Purchase Tax has another effect. It has an extremely beneficial effect on the cost of living. It makes possible the development of utility production, that is to say the production of goods to speci- fied standards in large quantities and at low cost. The results in one industry of which I know a little, the furniture industry, have been startling. It has resulted in a great increase of quality and has revolutionised the productive methods of the industry, bringing it into a highly modern state. When Purchase Tax can be removed, it should be removed in the order of family expenditure as family incomes rise. In many cases it would be best done by establishing new utility specifications in new types of commodities, from which tax alone is removed. Various examples come to mind such as radio, vacuum cleaners, floor coverings. This would encourage the great advantages of specialisation and standardisation. I would suggest that there should be set up a permanent planning staff or committee between the Treasury and the Board of Trade continually examining all the schemes of Purchase Tax and utility production and maintaining flexibility. In order to see what sort of commodities are most suitable for this purpose use should be made of the existing Social Survey.

Some hon. Members opposite would say that these ideas, if put into operation, would be harmful to our exports mainly in high quality goods. Sometimes they claim that these goods are an overspill from our home trade. In so far as the argument relates to the overspill, it is an argument from mass production, and there we are not doing too badly if one looks at things like hosiery and motor cars. We might also take a lesson from Switzerland, which exports 97 per cent. of its watches.

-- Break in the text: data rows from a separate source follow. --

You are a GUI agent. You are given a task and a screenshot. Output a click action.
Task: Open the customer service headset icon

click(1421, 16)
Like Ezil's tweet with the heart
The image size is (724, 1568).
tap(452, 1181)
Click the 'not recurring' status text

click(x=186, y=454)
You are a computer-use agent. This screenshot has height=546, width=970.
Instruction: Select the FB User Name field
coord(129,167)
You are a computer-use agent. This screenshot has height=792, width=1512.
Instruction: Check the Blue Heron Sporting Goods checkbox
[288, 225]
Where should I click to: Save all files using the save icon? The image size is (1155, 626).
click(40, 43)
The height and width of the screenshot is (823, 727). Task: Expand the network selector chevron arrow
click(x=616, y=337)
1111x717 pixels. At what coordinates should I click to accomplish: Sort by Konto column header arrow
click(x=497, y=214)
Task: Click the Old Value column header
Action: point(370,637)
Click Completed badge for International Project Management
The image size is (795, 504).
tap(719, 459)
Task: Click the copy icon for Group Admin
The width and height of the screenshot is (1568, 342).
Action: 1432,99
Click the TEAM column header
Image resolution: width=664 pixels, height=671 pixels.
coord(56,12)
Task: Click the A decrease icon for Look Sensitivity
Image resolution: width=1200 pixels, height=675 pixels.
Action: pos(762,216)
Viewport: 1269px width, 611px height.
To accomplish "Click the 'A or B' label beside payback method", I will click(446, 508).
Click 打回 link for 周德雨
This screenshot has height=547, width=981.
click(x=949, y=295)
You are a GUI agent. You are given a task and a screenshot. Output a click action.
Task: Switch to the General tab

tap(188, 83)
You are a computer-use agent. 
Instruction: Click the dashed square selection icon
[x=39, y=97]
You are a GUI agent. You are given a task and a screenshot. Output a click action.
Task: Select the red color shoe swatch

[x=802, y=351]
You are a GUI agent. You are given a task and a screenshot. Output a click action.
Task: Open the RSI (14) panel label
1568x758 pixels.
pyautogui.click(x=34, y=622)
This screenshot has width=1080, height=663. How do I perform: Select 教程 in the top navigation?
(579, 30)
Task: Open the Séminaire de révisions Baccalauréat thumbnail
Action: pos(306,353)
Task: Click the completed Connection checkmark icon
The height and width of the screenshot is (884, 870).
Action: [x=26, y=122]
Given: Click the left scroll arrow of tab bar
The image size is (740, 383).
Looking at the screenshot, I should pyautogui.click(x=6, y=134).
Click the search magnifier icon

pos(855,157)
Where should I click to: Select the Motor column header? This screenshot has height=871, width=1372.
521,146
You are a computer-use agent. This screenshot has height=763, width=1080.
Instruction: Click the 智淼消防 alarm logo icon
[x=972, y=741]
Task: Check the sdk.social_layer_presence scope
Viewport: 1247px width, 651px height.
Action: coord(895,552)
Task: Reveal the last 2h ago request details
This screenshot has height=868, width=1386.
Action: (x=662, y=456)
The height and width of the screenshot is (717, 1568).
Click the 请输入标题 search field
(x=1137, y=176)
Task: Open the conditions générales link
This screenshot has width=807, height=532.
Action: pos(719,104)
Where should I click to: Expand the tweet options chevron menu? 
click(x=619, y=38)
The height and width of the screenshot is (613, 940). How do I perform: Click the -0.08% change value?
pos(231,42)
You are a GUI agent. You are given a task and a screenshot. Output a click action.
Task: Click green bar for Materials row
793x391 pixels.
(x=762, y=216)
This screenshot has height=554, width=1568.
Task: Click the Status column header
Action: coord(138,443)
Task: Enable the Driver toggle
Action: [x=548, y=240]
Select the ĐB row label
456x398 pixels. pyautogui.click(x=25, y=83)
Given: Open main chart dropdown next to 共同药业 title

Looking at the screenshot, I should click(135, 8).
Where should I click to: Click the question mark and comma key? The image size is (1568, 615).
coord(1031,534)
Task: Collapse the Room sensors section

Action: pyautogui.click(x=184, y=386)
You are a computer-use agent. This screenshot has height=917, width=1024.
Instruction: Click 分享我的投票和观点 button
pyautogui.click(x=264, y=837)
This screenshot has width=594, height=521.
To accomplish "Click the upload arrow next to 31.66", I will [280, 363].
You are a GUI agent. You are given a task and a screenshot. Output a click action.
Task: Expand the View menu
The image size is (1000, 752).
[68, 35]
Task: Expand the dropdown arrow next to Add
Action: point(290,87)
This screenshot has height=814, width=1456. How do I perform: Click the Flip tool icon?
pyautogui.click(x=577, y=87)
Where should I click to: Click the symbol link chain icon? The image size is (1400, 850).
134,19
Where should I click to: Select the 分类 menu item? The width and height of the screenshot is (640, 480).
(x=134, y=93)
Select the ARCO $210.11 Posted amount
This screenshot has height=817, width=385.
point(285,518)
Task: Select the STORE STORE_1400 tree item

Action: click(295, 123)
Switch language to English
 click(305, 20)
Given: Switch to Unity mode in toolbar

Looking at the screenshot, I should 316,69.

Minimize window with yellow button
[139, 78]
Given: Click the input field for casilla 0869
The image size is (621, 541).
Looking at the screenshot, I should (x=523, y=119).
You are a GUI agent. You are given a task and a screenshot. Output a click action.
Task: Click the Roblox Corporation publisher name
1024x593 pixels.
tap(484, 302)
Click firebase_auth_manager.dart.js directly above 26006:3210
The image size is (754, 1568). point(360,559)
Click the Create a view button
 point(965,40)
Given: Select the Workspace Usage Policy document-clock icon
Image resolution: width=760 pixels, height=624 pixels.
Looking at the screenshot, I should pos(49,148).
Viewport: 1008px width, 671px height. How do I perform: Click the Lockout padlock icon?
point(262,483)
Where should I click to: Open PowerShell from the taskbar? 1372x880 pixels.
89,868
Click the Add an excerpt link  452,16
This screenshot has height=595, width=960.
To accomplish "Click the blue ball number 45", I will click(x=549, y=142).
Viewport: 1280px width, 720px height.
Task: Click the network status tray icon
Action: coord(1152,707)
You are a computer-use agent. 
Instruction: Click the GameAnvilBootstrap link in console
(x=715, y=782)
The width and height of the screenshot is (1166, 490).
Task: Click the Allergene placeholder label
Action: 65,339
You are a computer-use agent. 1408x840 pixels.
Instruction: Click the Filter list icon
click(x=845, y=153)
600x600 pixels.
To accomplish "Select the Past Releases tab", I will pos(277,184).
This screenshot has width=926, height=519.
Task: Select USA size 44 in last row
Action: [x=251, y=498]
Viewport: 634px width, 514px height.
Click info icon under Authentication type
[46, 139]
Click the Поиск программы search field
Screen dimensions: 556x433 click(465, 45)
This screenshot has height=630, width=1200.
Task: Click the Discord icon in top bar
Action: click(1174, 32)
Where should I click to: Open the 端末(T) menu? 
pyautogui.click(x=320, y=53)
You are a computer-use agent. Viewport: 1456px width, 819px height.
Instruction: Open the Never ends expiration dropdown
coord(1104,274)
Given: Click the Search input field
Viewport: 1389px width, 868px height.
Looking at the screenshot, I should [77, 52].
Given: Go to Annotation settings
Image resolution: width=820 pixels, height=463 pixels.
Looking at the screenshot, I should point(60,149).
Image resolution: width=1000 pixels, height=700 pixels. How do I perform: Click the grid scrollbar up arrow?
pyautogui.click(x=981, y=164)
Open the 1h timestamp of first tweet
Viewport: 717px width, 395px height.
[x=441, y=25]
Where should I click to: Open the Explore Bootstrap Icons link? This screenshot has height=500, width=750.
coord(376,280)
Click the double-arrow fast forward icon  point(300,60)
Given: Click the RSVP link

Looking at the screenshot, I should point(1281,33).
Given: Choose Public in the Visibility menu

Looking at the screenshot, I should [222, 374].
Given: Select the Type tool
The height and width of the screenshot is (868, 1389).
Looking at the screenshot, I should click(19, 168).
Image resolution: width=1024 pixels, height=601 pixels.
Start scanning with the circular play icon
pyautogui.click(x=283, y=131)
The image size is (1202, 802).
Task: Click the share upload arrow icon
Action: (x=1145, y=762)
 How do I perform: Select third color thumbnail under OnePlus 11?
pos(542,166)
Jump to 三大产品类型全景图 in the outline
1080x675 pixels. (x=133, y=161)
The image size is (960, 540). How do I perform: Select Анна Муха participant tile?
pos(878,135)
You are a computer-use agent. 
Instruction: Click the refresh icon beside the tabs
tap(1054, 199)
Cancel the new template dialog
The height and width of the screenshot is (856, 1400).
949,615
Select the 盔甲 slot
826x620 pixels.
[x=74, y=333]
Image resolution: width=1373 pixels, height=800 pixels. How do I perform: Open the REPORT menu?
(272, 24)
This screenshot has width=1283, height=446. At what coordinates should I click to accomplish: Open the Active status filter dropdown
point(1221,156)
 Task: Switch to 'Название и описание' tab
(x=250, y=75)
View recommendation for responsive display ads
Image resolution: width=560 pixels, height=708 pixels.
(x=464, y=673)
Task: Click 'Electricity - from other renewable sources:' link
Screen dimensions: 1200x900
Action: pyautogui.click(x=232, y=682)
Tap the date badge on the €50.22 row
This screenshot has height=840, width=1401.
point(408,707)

But if by high quality goods are meant luxuries, these play a small part in our total exports. Half our total exports are of capital goods. If we look at our total exports to the United States and Canada for the first two months of this year, it will be found that they total for the first two months of 1950 £31,321,000, and what can be called luxuries included in that total amounted to £1,409,000. That includes decorated pottery, of which we are exploiting the lot without difficulty. There is great danger in regarding as buyers for our exports only a few sophisticated readers of the "New Yorker" or a few Argentine millionaires if only for the reason that their tastes may be very different from that of the upper-class markets on which some of the industries were built up in this country. If hon. Members wish for an example of that they should look at the history of Rolls Royce's attempt to enter the American market in the '20's and '30's.

The principal market for consumer goods is in future in high' quality mass production goods at low prices, which the utility standard attempts to establish. [Laughter.] An hon. Member laughs, but it is being done very successfully by firms who have gone out with this class of goods. It is exactly that class of goods which can build up a very large part of our export of consumer goods at present. If the noble Lord the Member for Dorset, South (Viscount Hinchingbrooke) would like to exchange experiences with me afterwards, I will tell him where I obtained the information and what is being done.

If a luxury industry could only be maintained in this country by reversing our whole social policy, it had far better go. The truth is that the growing democratic world will not for long tolerate great extremes of wealth and poverty. The requirements of social policy at home no less than of our future markets abroad, demand the same adjustment in the scale and method of our production of goods for popular consumption, and these adjustments can well be encouraged by a judicious use of taxation policy.